Isaiah, who had come from a very good home and had a very good education, goes to this coronation ceremony of the new king.  When he arrives there, he has a strange vision of angels and smoke.  His vision would make the creators of most video games look really dull!  It was really something strange!  But, in the midst of all that, this great prophet Isaiah is challenged.  He felt terrified and unworthy to be in God’s presence.  He had a sense that God was present and he didn’t know what to do about it.  “I am a man of unclean lips, I don’t say good things, I am simple, I am fallen, I am not worthy, and I am around a group of people who have unclean lips and are unworthy and should not be blessed by you!”  He says to God, “Why are you here when so many of us have turned our backs upon you and against you?”

God then reaches out to Isaiah.  He touches his tongue with coal (a symbol of purity and says, “Don’t you worry!  I will make you good enough.  I will make you worthy.  I will give you that power.”
 
God then says to Isaiah, “Who am I going to send to this nation with its problems and corruption?   Who am I going to send?”


Isaiah, in these incredible words at the end, says immortally, “Send me.”

You see, he went into all this thinking his game wasn’t good enough.  He was one of those who felt that they weren’t worthy enough, yet God had given him the strength and the forgiveness and the power to make a difference.


Confirmation Class, with all that you are doing at school, all the challenges of your life and your friendships and your families, all the things that you have on your minds and that you enjoy doing, all your friends, yet you might be thinking, “I have so much to do, and my life is so busy and so full, and I am young, what can I do, who am I that I might be able to serve God?”  Well, if you feel like that, you are no different than Isaiah when he was a young man in that Temple.  He felt exactly the same way.  But, God called him.
 
God doesn’t expect, and this is to our new members, for you to enter us and be perfect.  We didn’t do, you will be pleased to hear, a perfection background check on you before we brought you in here.  What we do is enter you into who we are.  What we are is like Isaiah, simply people who are willing to be available and to respond to the grace of God.

In the eleventh century, there was a very famous Bavarian king called Henry III.  He was nicknamed “The Pious” because he was very religious.  He was part of The Holy Roman Empire, and had been blessed by the Pope himself.  He was questioning whether he was worthy.  He became the king and after wars with Hungary and elsewhere had an edict of peace and forgiveness.  He wanted people to live in peace and encouraged them, but finally he had given up.  His affluence and his power wasn’t working, so he went to the Prior of a monastery, the head of a monastery, and he said to this Prior Richard, “I would like to become a monk.  I have got to get out of this.  I am simply not good enough to be able to run the Empire.”

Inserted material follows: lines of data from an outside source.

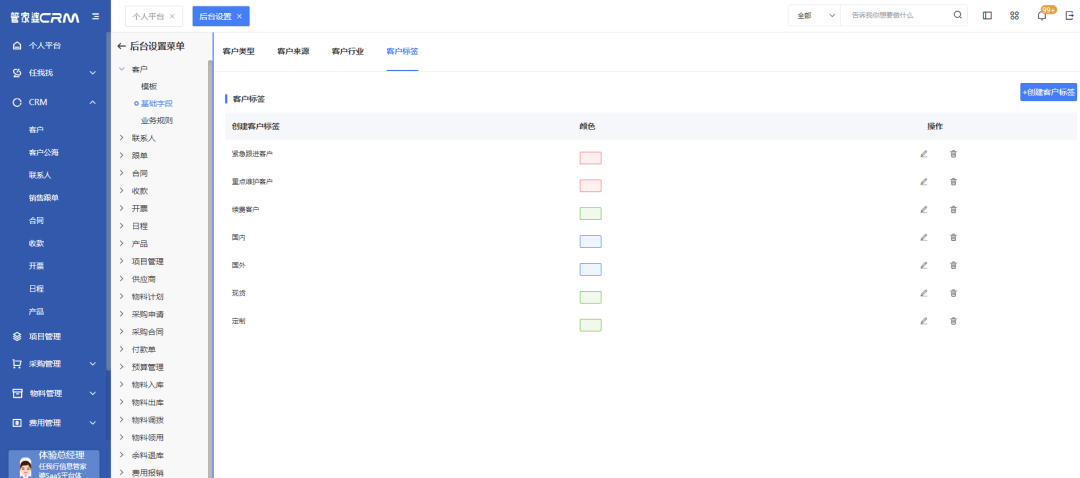Open the 全部 search scope dropdown
The width and height of the screenshot is (1080, 478).
point(811,16)
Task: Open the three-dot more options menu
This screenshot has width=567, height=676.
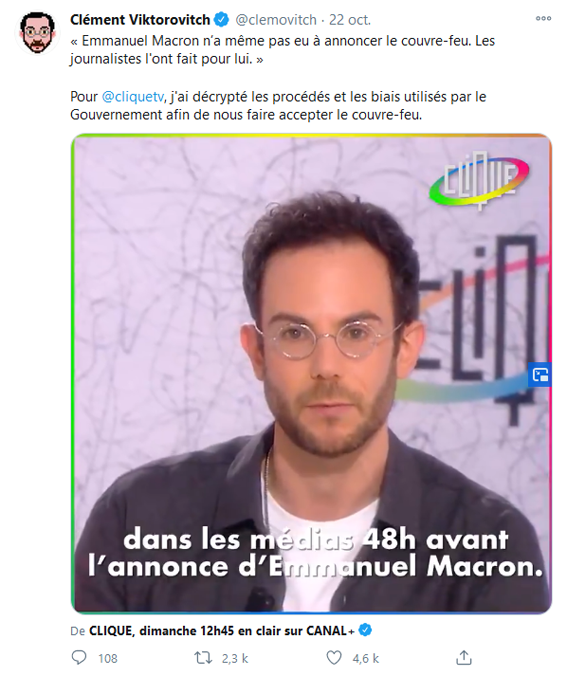Action: tap(543, 18)
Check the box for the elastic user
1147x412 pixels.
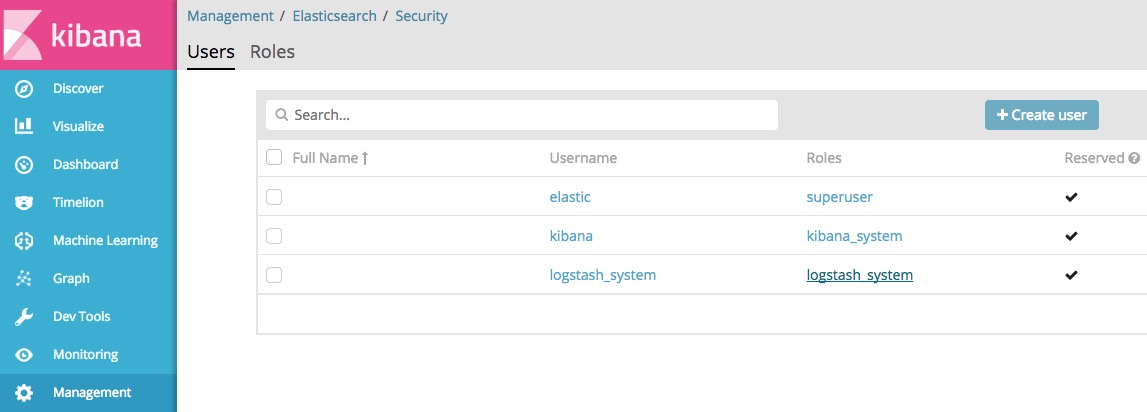(x=274, y=197)
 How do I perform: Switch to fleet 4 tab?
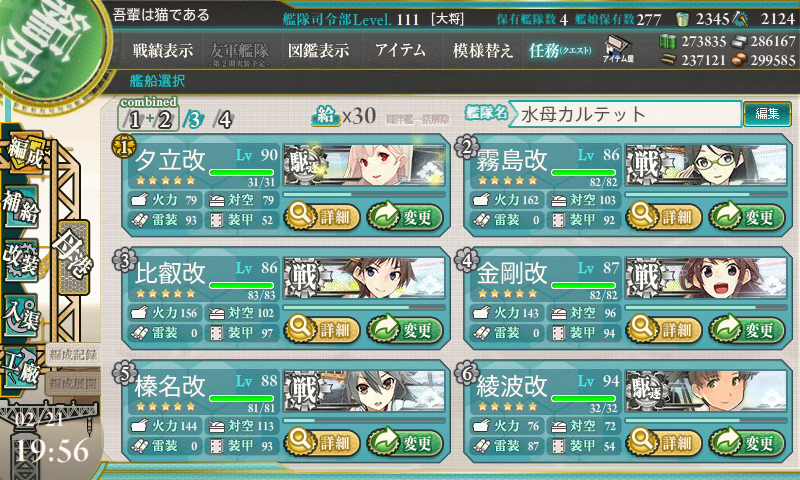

The Prior said to him, “Okay.  But, if you join this monastery you do realize that you have to swear an oath of obedience to me, and I am representing God.”

Henry responds, “Okay, I am willing to do that.  You just tell me what to do, and I will be.”

The Prior says, “Okay.  I don’t want you to enter the monastery.  I want you to go back and be the king as God had appointed you in the first place.  I want you to keep working for peace.  I want you to keep changing people’s lives, and I want you to be faithful.”

You see, the king had gone to the Prior expecting to hear one thing, when in fact he heard something else.  He thought he wasn’t good enough – “Who am I?  I am weak!” – and yet God was calling him to be where he had placed him.

That is all God asks of us.  It doesn’t matter what the challenges are in our lives; it doesn’t matter the things that we encounter; it doesn’t matter how we sometimes feel unworthy:  God calls us and asks us one thing, “Who will I send?  Who is going to go and be part of my people?”  All he wants from us is what Isaiah said, “Send me.”  When you say that, as you do today, it is He who gives you the strength and the power and the grace to do it!  What a wonderful message on this glorious day from the great Isaiah! Amen.